▶ PROMPT
The response must contain every line from the records below that has "computer".

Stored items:
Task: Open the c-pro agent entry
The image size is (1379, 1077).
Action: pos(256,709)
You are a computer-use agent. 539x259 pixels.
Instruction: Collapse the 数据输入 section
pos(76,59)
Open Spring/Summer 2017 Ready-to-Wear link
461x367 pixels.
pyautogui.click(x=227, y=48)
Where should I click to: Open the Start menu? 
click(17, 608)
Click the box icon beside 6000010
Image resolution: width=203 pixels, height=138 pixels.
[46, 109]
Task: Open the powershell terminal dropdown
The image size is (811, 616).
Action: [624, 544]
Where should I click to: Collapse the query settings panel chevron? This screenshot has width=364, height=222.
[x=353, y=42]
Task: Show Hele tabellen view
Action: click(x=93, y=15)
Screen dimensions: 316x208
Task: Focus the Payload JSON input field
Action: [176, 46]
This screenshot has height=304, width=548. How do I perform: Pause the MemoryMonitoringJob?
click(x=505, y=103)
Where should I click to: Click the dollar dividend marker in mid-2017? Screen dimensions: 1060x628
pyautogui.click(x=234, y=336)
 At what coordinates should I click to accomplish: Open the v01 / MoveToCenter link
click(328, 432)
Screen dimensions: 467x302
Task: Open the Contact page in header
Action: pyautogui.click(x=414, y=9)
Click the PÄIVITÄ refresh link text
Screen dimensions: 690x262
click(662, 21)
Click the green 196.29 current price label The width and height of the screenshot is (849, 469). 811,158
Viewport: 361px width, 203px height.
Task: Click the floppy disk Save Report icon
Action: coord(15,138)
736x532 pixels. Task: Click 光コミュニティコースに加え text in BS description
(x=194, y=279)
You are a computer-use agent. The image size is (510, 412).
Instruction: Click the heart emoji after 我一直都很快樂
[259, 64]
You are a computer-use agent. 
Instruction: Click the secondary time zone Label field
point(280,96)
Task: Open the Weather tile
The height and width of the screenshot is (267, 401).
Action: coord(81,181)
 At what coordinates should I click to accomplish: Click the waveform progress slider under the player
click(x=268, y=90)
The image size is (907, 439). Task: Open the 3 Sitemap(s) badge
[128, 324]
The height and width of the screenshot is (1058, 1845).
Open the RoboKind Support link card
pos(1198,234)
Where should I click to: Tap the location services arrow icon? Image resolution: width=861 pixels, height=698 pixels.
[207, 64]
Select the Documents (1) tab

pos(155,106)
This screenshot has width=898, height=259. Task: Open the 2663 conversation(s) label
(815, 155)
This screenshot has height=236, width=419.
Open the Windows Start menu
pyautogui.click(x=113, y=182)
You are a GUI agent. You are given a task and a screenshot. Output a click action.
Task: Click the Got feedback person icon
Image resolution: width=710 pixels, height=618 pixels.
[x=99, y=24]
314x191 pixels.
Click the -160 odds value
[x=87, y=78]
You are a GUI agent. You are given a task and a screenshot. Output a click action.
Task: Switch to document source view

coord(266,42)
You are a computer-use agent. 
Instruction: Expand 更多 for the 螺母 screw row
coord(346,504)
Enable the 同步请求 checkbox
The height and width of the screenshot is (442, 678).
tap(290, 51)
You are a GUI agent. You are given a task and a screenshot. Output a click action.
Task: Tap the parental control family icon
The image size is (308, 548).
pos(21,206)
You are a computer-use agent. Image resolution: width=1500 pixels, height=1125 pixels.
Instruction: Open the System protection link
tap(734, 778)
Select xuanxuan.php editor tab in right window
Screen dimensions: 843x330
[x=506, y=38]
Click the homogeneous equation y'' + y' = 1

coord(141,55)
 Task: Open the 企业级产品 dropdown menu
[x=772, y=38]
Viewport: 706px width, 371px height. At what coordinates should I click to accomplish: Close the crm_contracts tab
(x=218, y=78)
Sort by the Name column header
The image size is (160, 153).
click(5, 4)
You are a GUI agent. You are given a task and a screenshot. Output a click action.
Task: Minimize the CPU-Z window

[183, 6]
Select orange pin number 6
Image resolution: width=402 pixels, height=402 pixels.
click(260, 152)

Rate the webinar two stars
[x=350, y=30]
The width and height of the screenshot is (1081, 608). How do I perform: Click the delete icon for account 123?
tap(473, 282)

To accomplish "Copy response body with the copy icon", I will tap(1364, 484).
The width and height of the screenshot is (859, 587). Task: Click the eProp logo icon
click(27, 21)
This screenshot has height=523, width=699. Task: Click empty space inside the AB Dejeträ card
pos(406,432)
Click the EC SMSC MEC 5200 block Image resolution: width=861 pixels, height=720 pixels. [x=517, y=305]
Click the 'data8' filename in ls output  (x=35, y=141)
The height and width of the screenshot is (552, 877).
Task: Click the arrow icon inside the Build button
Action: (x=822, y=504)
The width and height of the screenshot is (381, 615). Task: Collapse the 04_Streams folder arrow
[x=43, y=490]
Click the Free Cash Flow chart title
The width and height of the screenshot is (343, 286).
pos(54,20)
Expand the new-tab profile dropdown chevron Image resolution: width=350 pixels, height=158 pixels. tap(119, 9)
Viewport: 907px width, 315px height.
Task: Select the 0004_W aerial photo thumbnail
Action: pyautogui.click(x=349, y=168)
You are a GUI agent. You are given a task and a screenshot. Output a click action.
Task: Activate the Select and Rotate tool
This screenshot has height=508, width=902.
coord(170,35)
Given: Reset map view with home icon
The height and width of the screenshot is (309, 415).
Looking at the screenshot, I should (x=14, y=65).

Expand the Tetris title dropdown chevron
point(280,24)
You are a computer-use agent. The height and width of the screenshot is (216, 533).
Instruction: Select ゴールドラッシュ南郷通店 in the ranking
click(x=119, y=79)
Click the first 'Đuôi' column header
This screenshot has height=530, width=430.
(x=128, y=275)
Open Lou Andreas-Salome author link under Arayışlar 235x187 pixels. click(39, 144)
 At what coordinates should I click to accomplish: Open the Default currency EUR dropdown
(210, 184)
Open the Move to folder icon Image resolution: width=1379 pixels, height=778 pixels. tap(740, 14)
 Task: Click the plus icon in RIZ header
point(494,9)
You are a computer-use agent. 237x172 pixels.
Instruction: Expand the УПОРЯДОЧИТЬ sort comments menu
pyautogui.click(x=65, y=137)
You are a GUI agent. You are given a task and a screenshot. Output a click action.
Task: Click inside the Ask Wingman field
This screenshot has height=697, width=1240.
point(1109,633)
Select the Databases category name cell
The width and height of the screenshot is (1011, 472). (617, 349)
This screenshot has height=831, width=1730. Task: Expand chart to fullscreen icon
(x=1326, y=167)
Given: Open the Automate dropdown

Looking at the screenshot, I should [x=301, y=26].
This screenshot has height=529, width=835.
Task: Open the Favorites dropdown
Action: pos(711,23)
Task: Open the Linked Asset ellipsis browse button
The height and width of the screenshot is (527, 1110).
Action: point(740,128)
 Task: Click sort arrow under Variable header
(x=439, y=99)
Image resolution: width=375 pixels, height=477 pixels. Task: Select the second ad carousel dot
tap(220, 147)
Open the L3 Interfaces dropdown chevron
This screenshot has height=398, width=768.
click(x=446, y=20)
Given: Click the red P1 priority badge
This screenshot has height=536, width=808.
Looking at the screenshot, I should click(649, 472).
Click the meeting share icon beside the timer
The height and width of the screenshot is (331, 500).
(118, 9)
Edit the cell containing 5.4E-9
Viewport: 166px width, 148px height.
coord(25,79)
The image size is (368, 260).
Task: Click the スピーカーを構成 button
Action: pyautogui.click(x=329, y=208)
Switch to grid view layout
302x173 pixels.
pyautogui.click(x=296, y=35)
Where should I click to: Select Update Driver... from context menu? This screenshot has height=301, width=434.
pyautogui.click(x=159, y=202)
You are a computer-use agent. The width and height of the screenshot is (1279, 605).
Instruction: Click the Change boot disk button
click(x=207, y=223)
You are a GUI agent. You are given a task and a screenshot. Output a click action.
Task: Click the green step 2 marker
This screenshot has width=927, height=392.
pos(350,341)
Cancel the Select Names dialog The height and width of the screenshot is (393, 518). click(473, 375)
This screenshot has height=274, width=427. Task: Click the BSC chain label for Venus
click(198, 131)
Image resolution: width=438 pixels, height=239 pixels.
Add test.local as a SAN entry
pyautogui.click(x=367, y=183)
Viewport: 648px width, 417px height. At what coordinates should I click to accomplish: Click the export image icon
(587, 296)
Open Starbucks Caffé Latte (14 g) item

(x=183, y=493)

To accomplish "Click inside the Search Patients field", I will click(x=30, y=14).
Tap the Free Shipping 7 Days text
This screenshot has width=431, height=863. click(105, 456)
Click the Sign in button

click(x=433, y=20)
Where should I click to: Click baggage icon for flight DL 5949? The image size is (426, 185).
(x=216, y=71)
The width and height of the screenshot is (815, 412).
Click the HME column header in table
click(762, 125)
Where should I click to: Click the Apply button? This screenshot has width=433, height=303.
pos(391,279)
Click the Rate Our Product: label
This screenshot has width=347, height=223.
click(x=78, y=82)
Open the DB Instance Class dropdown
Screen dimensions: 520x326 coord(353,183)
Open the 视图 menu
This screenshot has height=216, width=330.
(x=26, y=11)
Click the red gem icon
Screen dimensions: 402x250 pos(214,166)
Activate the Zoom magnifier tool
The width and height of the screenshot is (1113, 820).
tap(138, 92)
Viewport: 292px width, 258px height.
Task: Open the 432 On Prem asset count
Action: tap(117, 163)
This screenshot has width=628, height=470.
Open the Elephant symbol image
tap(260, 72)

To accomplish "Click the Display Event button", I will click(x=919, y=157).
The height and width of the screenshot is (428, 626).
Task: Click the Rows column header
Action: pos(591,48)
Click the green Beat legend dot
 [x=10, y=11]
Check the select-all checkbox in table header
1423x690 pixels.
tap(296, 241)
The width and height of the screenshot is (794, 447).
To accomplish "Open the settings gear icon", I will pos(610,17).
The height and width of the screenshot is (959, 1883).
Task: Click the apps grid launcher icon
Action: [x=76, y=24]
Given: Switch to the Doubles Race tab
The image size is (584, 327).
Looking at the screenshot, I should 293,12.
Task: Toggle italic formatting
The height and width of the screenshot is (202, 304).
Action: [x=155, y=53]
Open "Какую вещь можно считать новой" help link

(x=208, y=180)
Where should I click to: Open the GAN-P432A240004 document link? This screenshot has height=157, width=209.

▶ COMPLETED TASK
You are a computer-use agent. 539x259 pixels.
You are a computer-use agent. The image size is (510, 412).
You are a computer-use agent. 
You are a computer-use agent. 
You are a computer-use agent. Image resolution: width=1500 pixels, height=1125 pixels.
You are a computer-use agent. The height and width of the screenshot is (216, 533).
You are a computer-use agent. 237x172 pixels.
You are a computer-use agent. The width and height of the screenshot is (1279, 605).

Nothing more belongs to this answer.